ロベール・フルカド(ブブ)元シャンソン・プリュス・ビフリュオレ… [66号 05.6.15] | ビフリュオレ通信<BIFLUORESQUEMENT VOTRE>

ロベール・フルカド(ブブ)元シャンソン・プリュス・ビフリュオレ… [66号 05.6.15]

…その日はつい空ばかり見上げてた。だって「天に」旅立つ、って言うものだから。白い雲を浮かべた5月の空は穏やかに笑っているかのよう。あの時のあなたのように。
 1996年3月23日、ランブイエ文化センター「ニケロデオン」ホール。見終わったばかりのライヴの興奮と、憧れのアーティストをテーブルひとつ隔てて目の前にした緊張感で、顔を引きつらせながら黙って差し出すしかなかったチケットにペンを走らせた後、あなたはそれを返しながら、まっすぐ目を見てにっと笑ってくれたのだった。何も言わずに、でも何という素敵な微笑み!Merciしか言えなかったけど、きっと気持ちは通じた、そう信じさせてくれるような微笑み。"Amitiés(友情), Boubou" と書いてくれた青い小さな紙片は、もちろん宝物中の宝として大切にしまってあります。そしてあの微笑みも心の中に。あのチケット共々、あれから何度取り出して眺めたことか。
 あなたがシャンソン・プリュス・ビフリュオレを去ると知った時はパニックでした。あなたの低音とブラッサンスマニアぶり、のっぽで縮れっ毛のシルエットなしのシャンソン・プリュスなんて想像できなかった。あの頃のラジオ番組の録音が手元にあります。

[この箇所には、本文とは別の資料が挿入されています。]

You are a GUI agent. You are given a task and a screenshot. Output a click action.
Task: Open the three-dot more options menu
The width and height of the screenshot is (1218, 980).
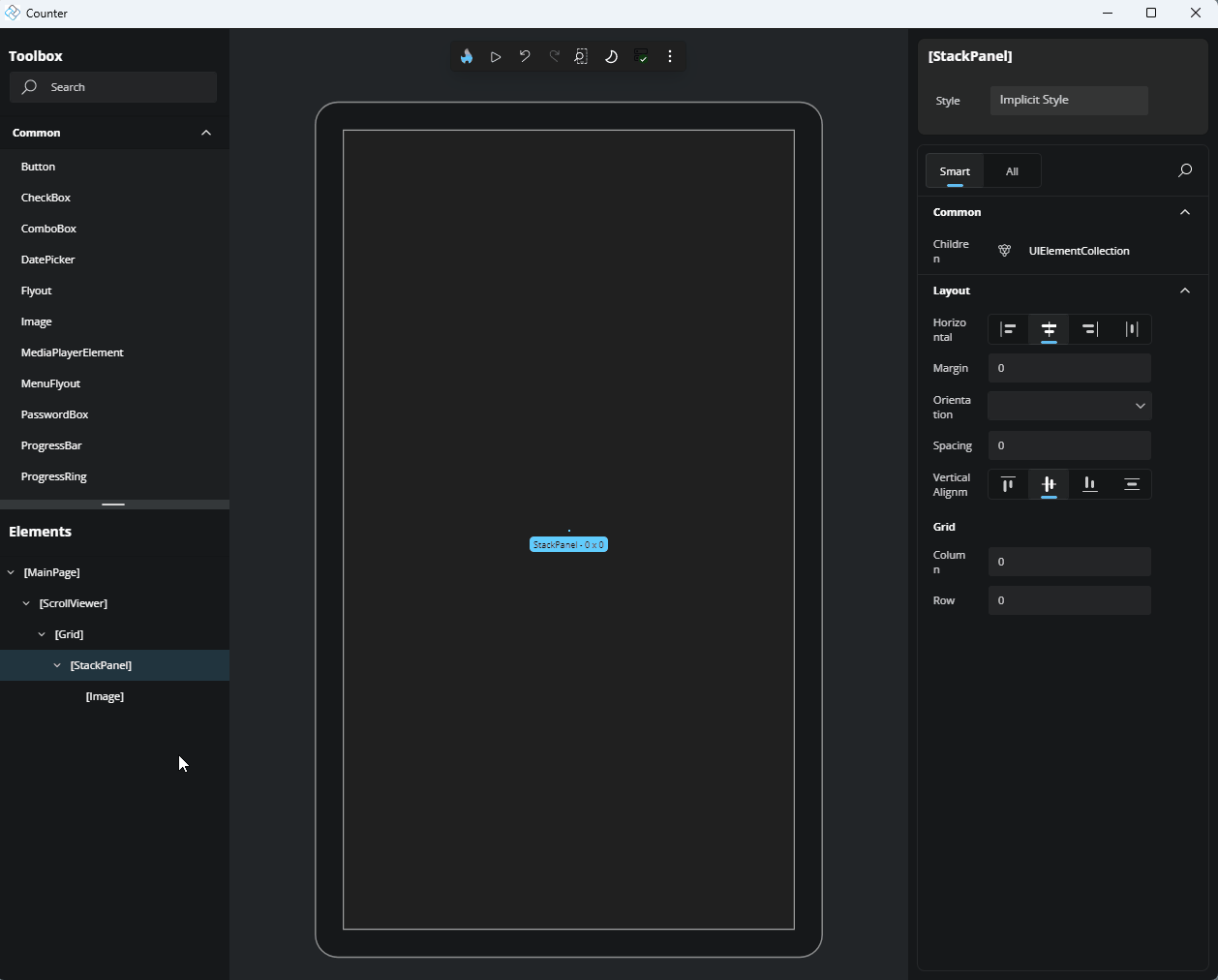[670, 57]
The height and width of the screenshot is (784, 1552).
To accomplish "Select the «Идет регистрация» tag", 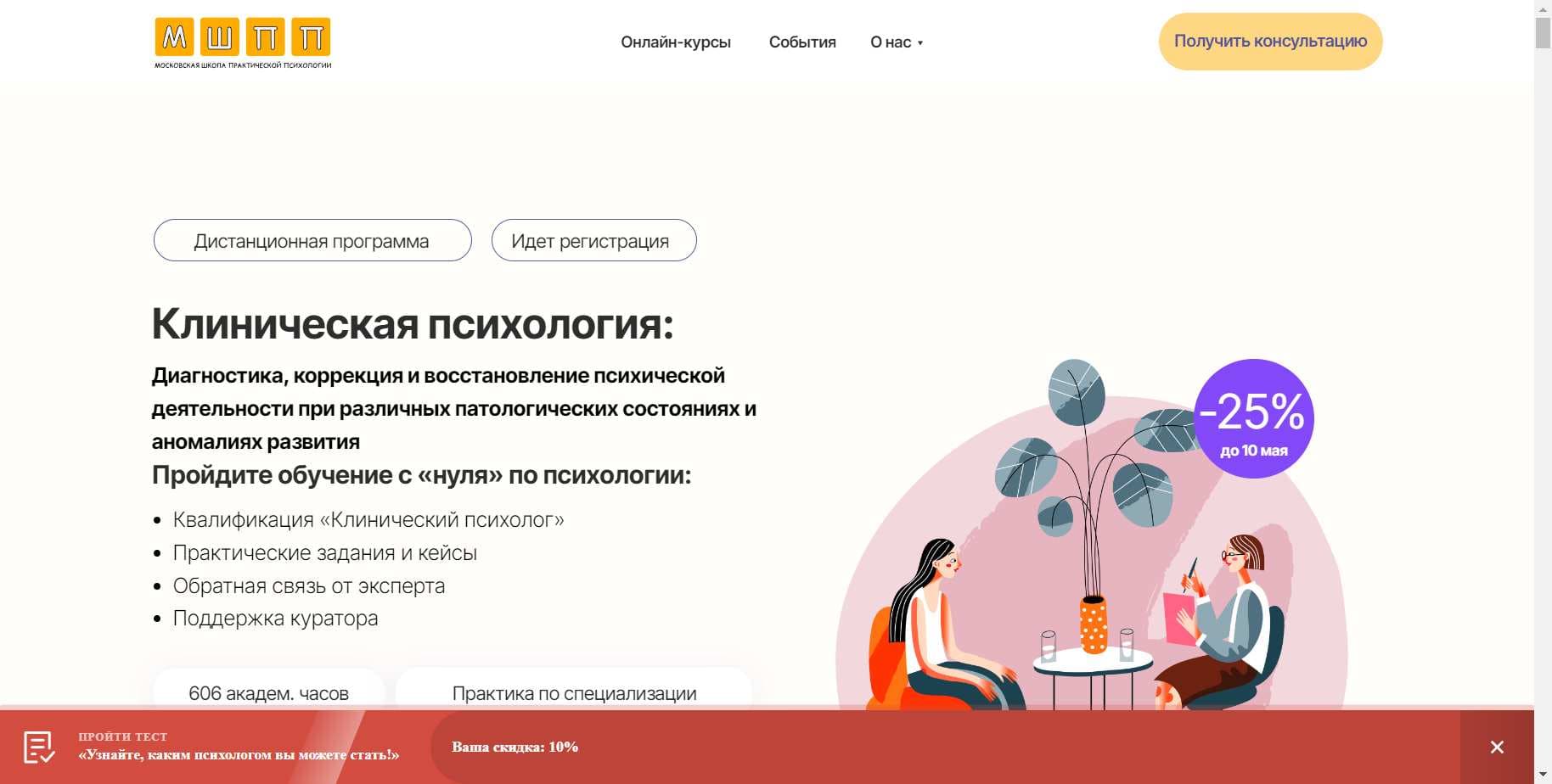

メンバー脱退という事態にあるのに、このひとたちときたら何て陽気なんだ!冗談まじりの話題がたまたまエリック・カントナ(有名なサッカー選手で俳優)に及んだ時、他のメンバーとアナウンサーが盛り上がっている背後であなたは不意にジャック・ブレルの有名な歌の一節を… "Quand on n'a(カントナ)que l'amour" …思わず吹き出すアナウンサー。トリオとなったシャンソン・プリュスが今やっているギャグ Dis donc toi はきっとこの時生まれたんでしょう?("やあジャック・ブレル、好きなサッカー選手は?" "♪カントナ…") あなたは多分そうやって、いつも少し離れたところから他の3人をじっと見ていて、肝心のところで一言口を開いていたんだろうなあ。
 幸いシャンソン・プリュスはトリオとしての再出発に成功し、私は相変わらず追っかけをしています。一方ソロとして色々な仲間と出会い、毎回違ったことをやりたいと言っていたあなたのニュースは、殆ど入ってこなかった。けどいつかまたあなたの舞台をみる機会があるに違いないと、そしてもしかしたら元の仲間のステージでスペシャルゲストとして、一緒に何か面白いことをやってくれるんじゃないかと、そう信じてた。
 それが叶わなくなったのですね。
 でもまだ実感できない。あまりにも突然で、あなたの年齢からいっても、そんなことは全く予期していなかった。あの日、いつもどおり訪れたシャンソン・プリュスのサイトに、何故か現れたあなたの写真をクリックした時も、あなたの活動について何か伝えてくれるものとばかり思ったのに。
 ブブ、あなたのソロをみに行けなかった。ごめんなさい。でもあの日私にくれた笑顔と、シャンソン・プリュス・ビフリュオレでのあなたのこと、決して忘れない。